Hours after Apple released OS X 10.8.2 Mountain Lion and iOS 6 on Wednesday, the company rolled out updates for the consumer level iPhoto and the professional grade Aperture image organization and editing apps, granting both apps access to Shared Photo Streams.
Aperture
Beyond the usual stability and performance enhancements, Apple's pro-level photo editing tool adds support for Shared Photo Streams, the iCloud-based service that allows users to share photos with any iOS, OS X or PC user. Shared Photo Streams offers support for comments and notifications as well as a web-based client.
Aperture users now have the option to open a file in iPhoto if they so choose.
From the release notes:
Aperture 3.4
What's New in Version 3.4
- Adds support for Shared Photo Streams on OS X Mountain Lion
- A new File menu command can be used to open the current photo library in iPhoto
- Includes performance and stability improvements
Aperture 3.4 comes in at 551MB and can be download through the Mac App Store or Software Update.
iPhoto 9.4
iPhoto version 9.4 also includes stability and performance enhancements, while adding new card and calendar themes as well as a menu option to open an image in Aperture for more intensive editing.
From the release notes:
About iPhoto 9.4
What's New in Version 9.4
- Adds support for Shared Photo Streams on OS X Mountain Lion
- Comments can now be added to photos after publishing them to Facebook
- New card and calendar themes have been added
- A new File menu command can be used to open the current photo library in Aperture (if installed)
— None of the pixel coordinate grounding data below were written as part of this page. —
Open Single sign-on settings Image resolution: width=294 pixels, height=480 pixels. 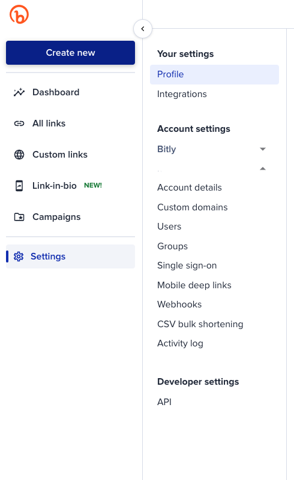[187, 265]
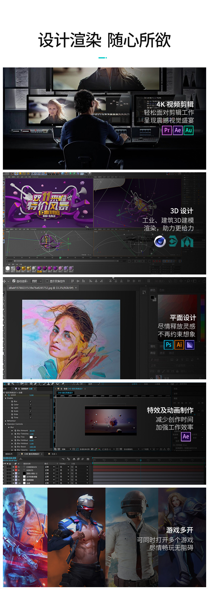The image size is (208, 589).
Task: Click the Illustrator Ai icon
Action: (179, 345)
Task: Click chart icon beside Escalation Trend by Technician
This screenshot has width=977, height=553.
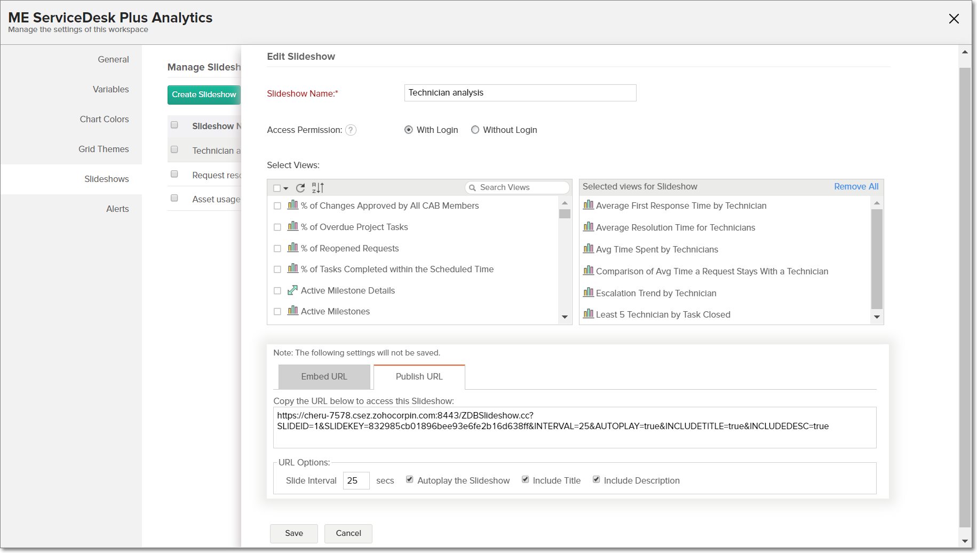Action: tap(588, 293)
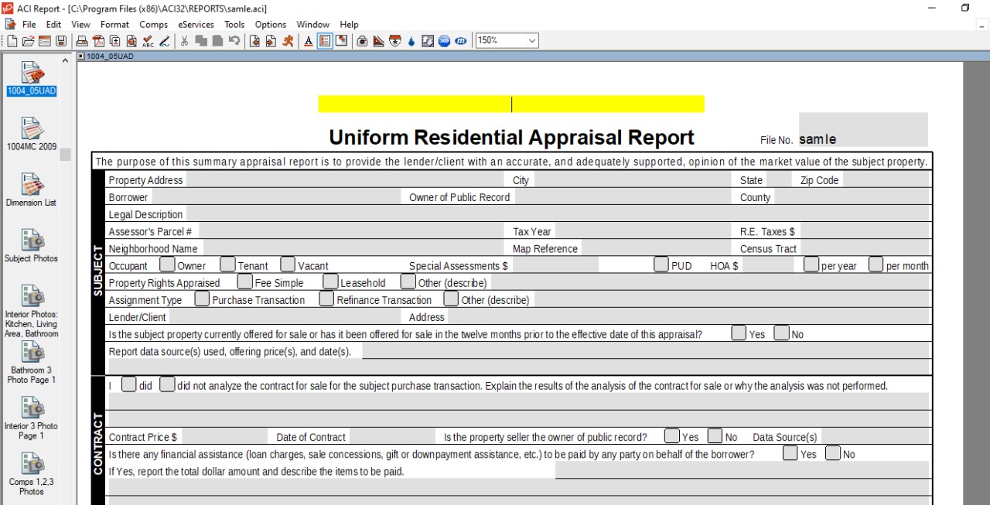Check the Owner occupant checkbox
This screenshot has width=990, height=505.
[x=166, y=264]
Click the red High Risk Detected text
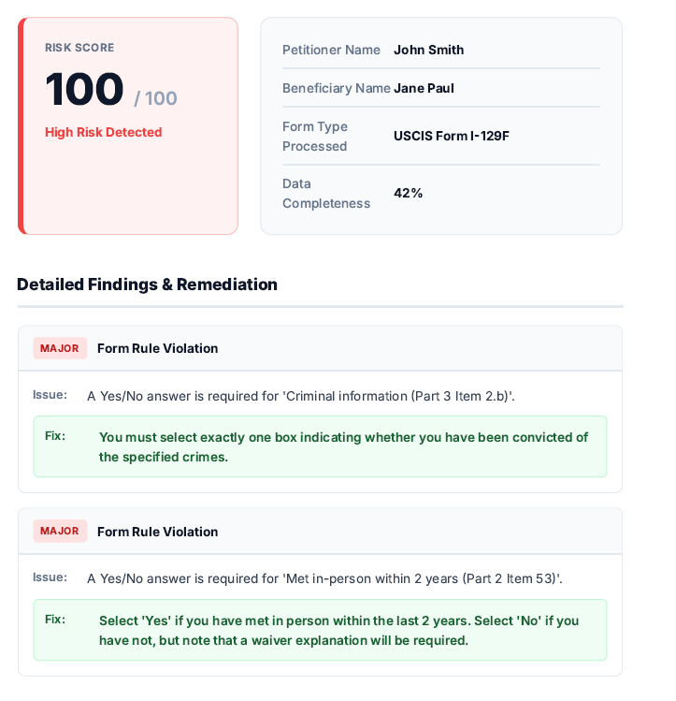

- Includes performance and stability improvements
iPhoto 9.4 weighs in at 757.61MB and can be downloaded via Software Update, the Mac App Store and Apple's Support Downloads webpage.
10 Comments
shared photo streams are nice, except that they only allow the creator of the stream to add to them. as the creator, i'd like to be able to specify which members have add/view and which have view-only. guess i'm off to http://apple.com/feedback to request the functionality.
I've been waiting for this feature for a long time - we'd resorted to sharing a single iCloud account across the family, but now we can just each create shared streams and subscribe to each other's. Now we can each have our own iCloud account. In reality the limitation won't impact us much - the grandmas/pas want to see the tots so we're basically pushing most of the pix.
So a shared stream's pictures can all be saved to a common iPhoto library? Does this really solve the family iOS devices problem with iPhoto?
shared photo streams are nice, except that they only allow the creator of the stream to add to them. as the creator, i'd like to be able to specify which members have add/view and which have view-only. guess i'm off to http://apple.com/feedback to request the functionality.
I agree! I wish shared photo stream allowed ALL my photos to be shared to particular users :|
So how does it do journals that can be posted to the cloud like the iOS version of iPhoto?